By Bruce L. Flaniken, P.E., Member ASHRAE
About the Authors
Bruce L. Flaniken, P.E., is design & construction manager of engineering at the Houston Methodist Hospital.
A new 1.1 million ft2 (102 193 m2) research institute building at Houston Methodist Hospital (HMH) prompted an expansion of its existing central utility plant (CUP). The steam demand on the CUP required operation of the two existing natural gas 60,000 lb/h (7560 g/s) high-pressure steam boilers, leaving the plant without a standby unit. Although the CUP had sufficient chiller capacity, it was deficient in the necessary cooling tower capacity to support operation of all seven of the installed centrifugal chillers simultaneously.
Auxiliary equipment for the one existing steam-driven chiller and/or ancillary equipment of any of the electric drive chillers (cooling towers, condenser/chiller water pumps) were not connected to standby power.
Therefore, they could not provide emergency cooling, which was required by the new research building as well as being necessary to care for patients during major storms and hurricanes that cause utility outages in Texas.

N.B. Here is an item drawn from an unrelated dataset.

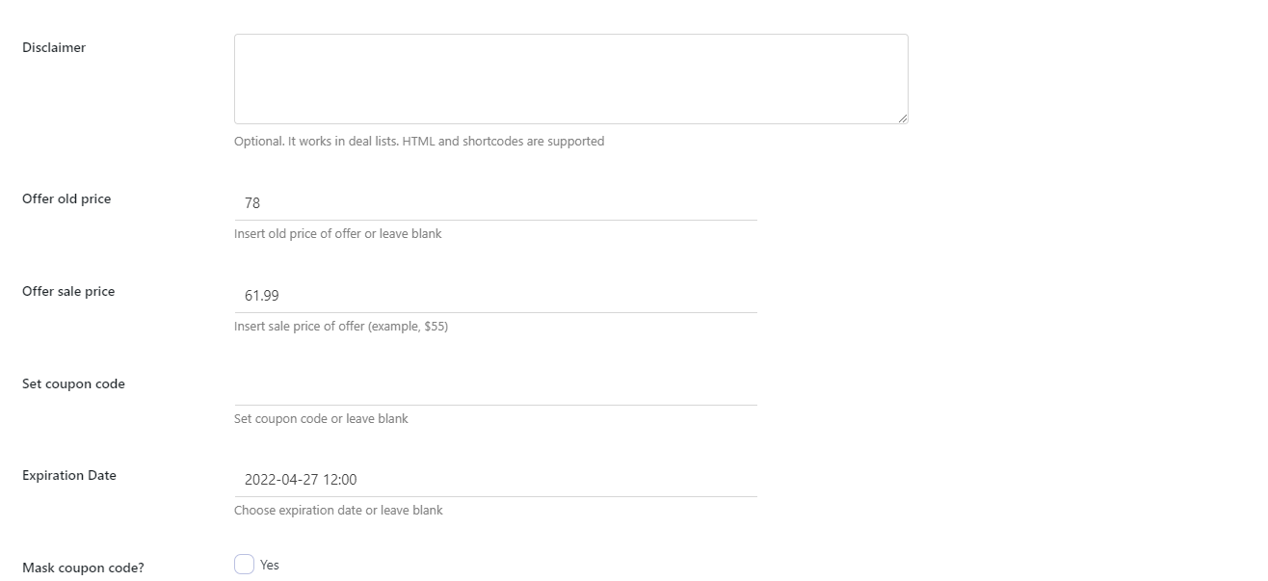This screenshot has height=581, width=1268.
Task: Click the Offer sale price input showing 61.99
Action: 495,296
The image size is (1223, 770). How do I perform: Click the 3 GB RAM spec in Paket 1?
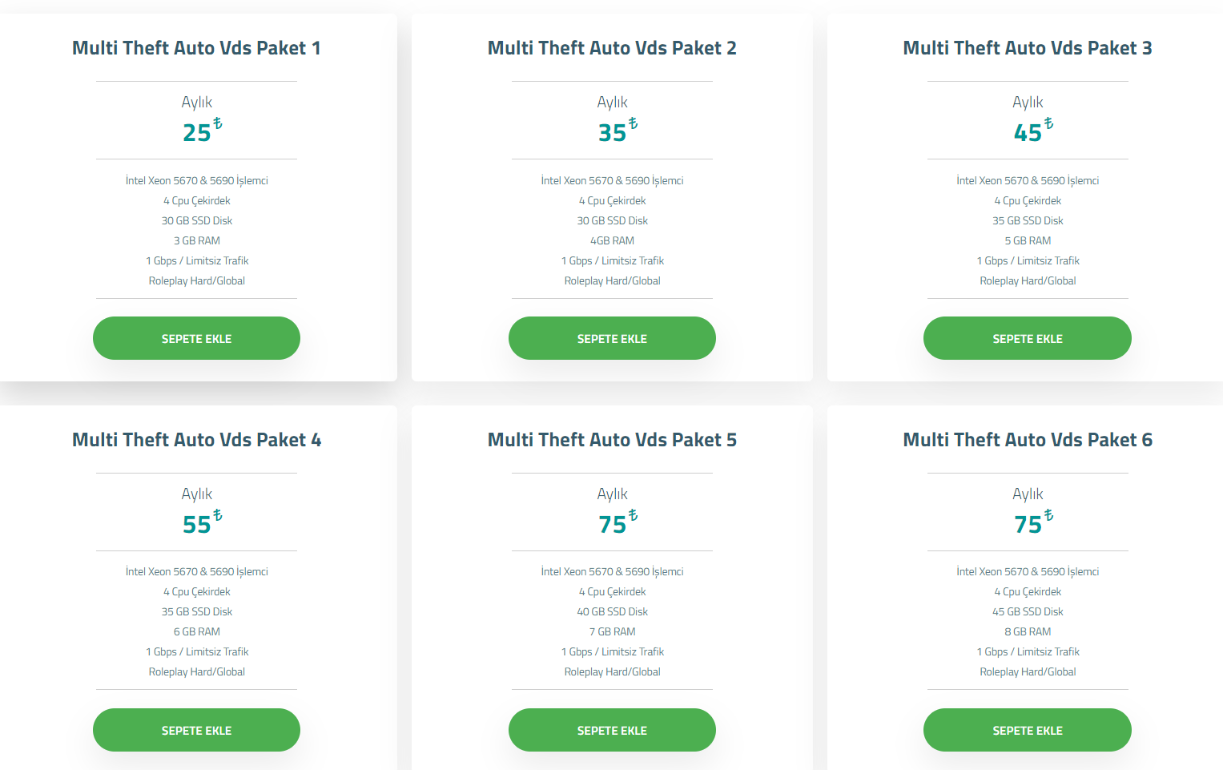coord(196,240)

The installation of the cogeneration turbine with duct burner and high-pressure steam thermal energy recovery unit makes HMH the only hospital in the Texas Gulf Coast area that can operate during hurricane-type power grid outages. The system incremental cost and estimated energy savings using simple payback had been projected to pay back in 3.5 years or less.
The CUP upgrade project directly addressed the cooling tower deficiency by installing an additional 6,800 tons (23,915 kW) of cooling tower capacity in the form of seven additional cells. The standby steam and power concerns were addressed by the installation of a 200 psig (1379 kPa) natural gas turbine-generator combined heat and power (CHP) unit to increase overall thermal efficiency and produce steam via a combination heat recovery steam generator and natural gas-fired duct burner of standby power at 4,160 V via a natural gas-turbine generator. (Note: the actual capacity of the 4.3 MW cogeneration unit varies depending upon outside air temperature and percent relative humidity. Initial capacity rating is given at ISO inlet air conditions of 60°F [15.5°C] DB/60% RH. Ambient inlet air becomes de-rated to approximately 3.8 MW at 100°F [38°C] DB/60% RH.)

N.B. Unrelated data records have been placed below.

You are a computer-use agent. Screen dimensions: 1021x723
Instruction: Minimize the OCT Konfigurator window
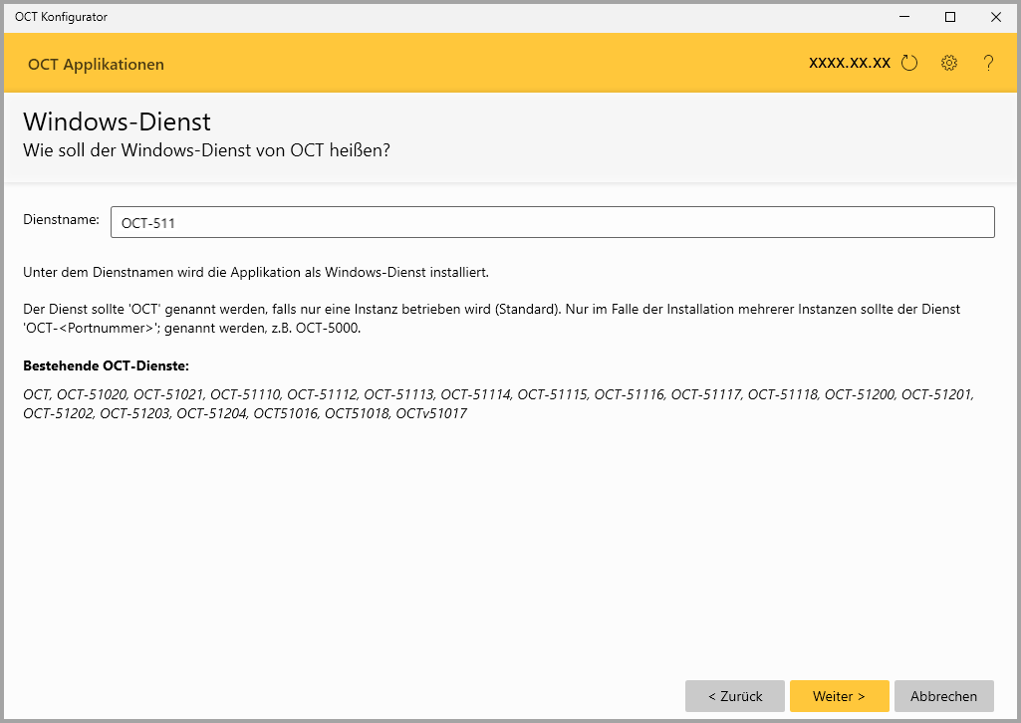click(904, 17)
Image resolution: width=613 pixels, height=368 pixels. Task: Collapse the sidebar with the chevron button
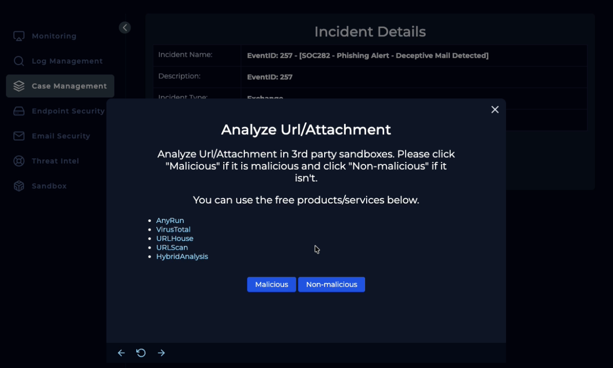(x=125, y=28)
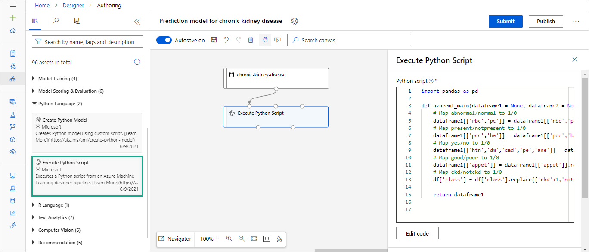Click inside the Search canvas field
This screenshot has width=589, height=252.
tap(349, 40)
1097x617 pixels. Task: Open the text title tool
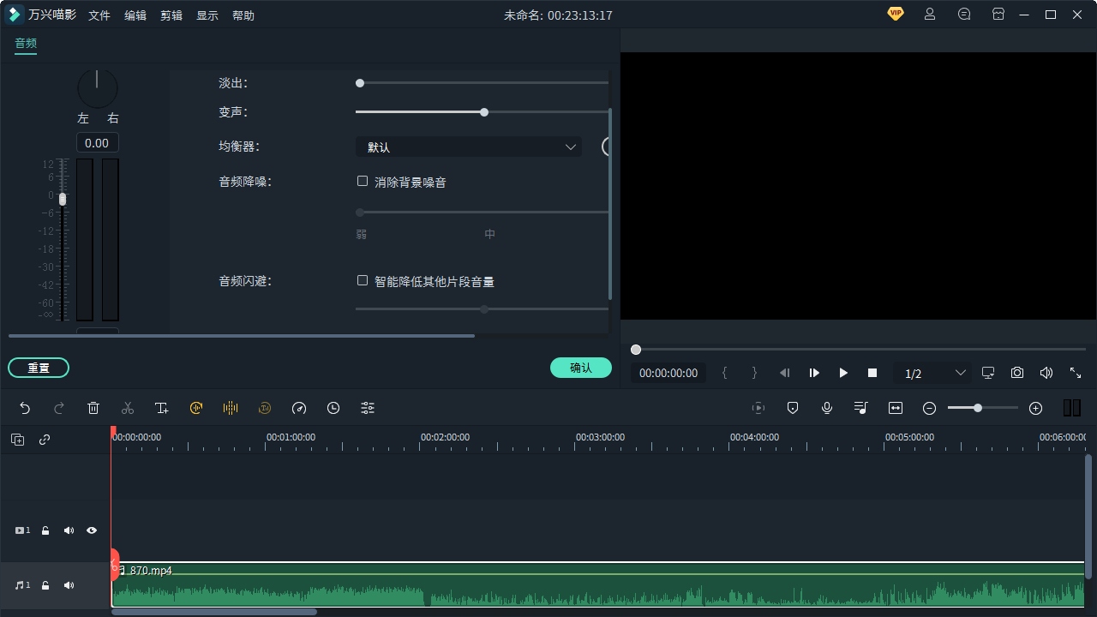(x=162, y=408)
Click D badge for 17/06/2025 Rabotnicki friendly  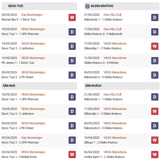click(155, 32)
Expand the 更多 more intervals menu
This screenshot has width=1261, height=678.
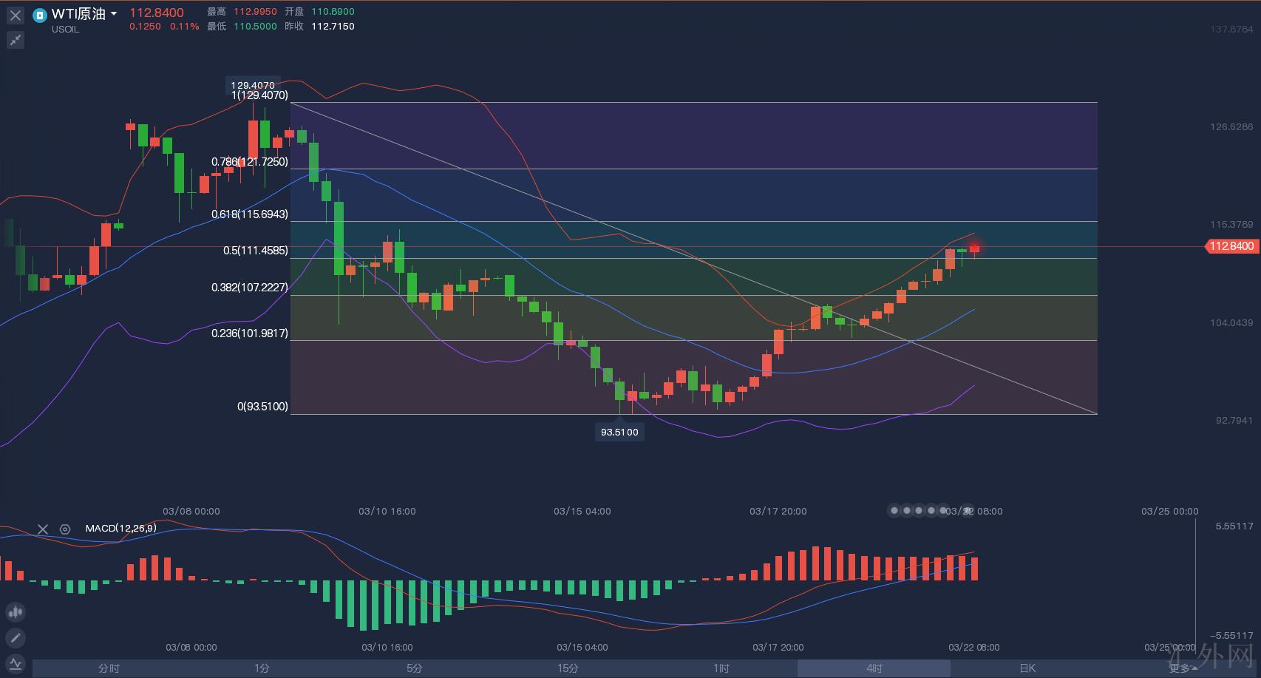(x=1183, y=668)
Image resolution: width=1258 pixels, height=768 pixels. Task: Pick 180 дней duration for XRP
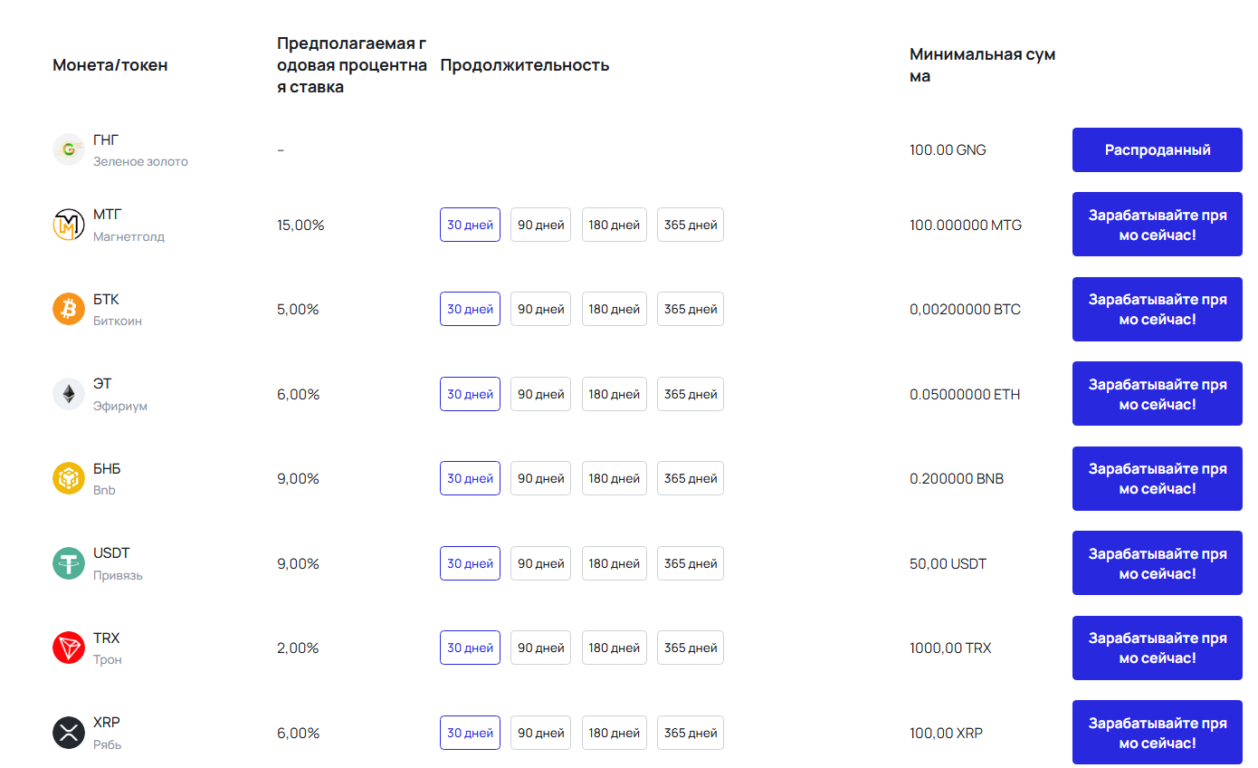click(614, 733)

The CHP unit was installed to address standby power and emergency cooling capability concerns. This unit allows HMH to generate its own electrical power and take advantage of reduced energy mix cost, and increase CHP thermal efficiency while in the CHP mode.

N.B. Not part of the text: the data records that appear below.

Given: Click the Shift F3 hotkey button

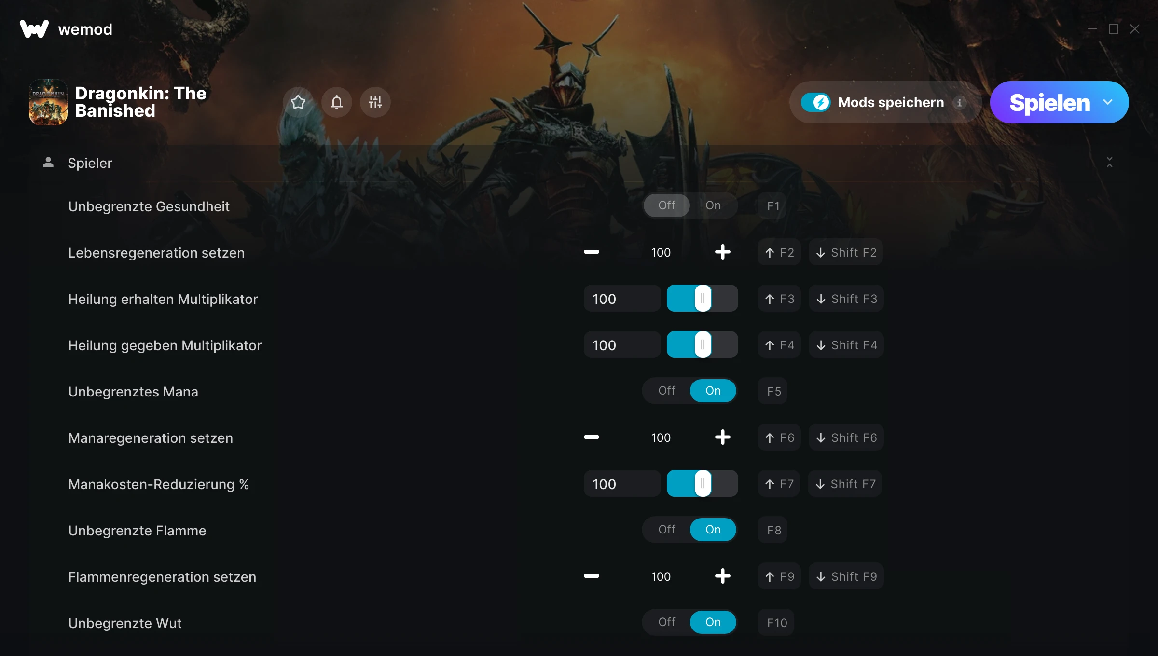Looking at the screenshot, I should point(846,299).
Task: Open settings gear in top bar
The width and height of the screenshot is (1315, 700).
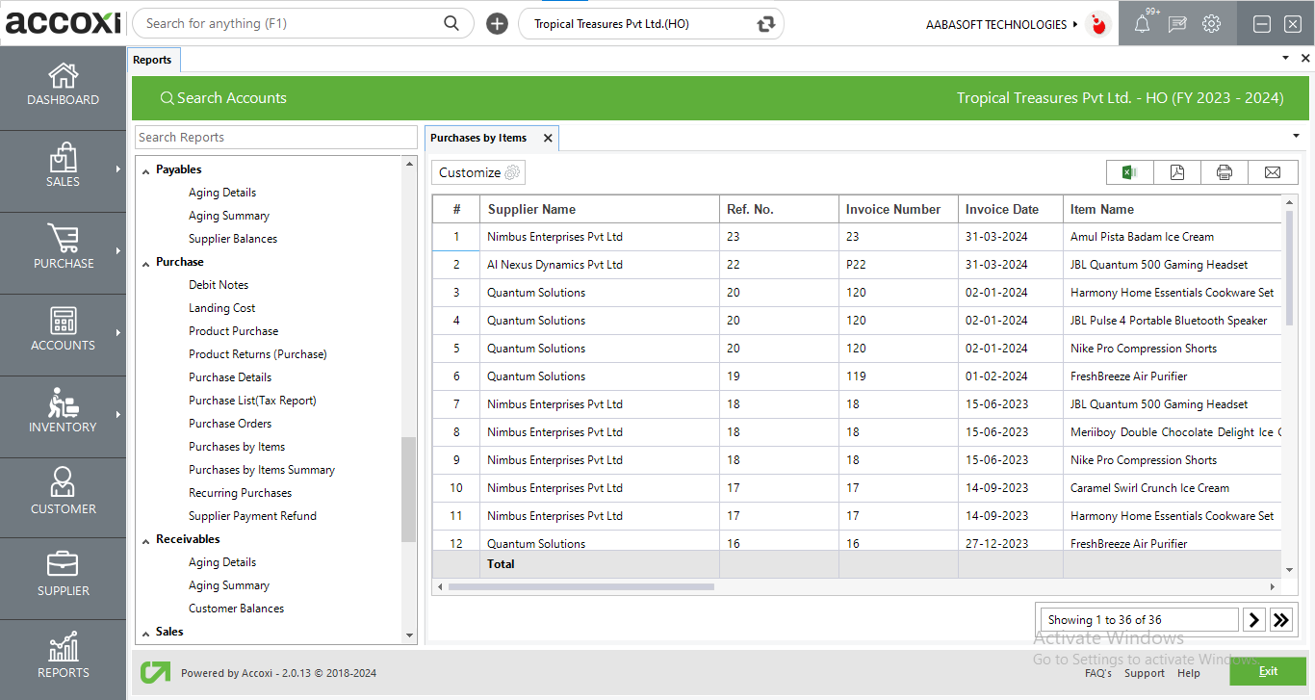Action: click(x=1211, y=24)
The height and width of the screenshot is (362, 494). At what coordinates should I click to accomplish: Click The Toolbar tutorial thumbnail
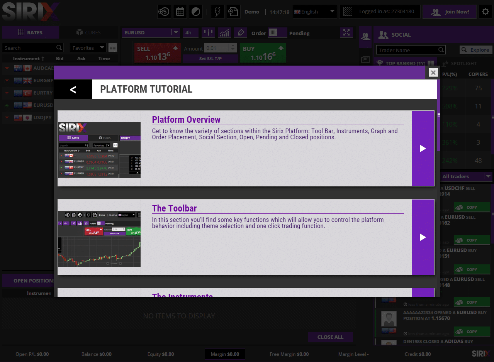(x=99, y=237)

The installation of the higher cost low NOX output CHP turbine with aqueous ammonia selective catalytic reduction (SCR) significantly decreased NOX emissions. It also reduced the overall permit application time in an EPA non-attainment zone (by submitting it to EPA using best available control technologies, which reduced overall NOX output substantially).
Existing chilled water emergency cooling concerns were addressed through the addition of a 2,800 ton (9847 kW) steam turbine-driven chiller and by revising the existing electrical power distribution, feeding standby power to other electric chillers and their auxiliary equipment. This provides for 6,800 tons (23 915 kW) of emergency cooling capability in cogeneration island mode (stand-alone mode) when all power is lost to the facility.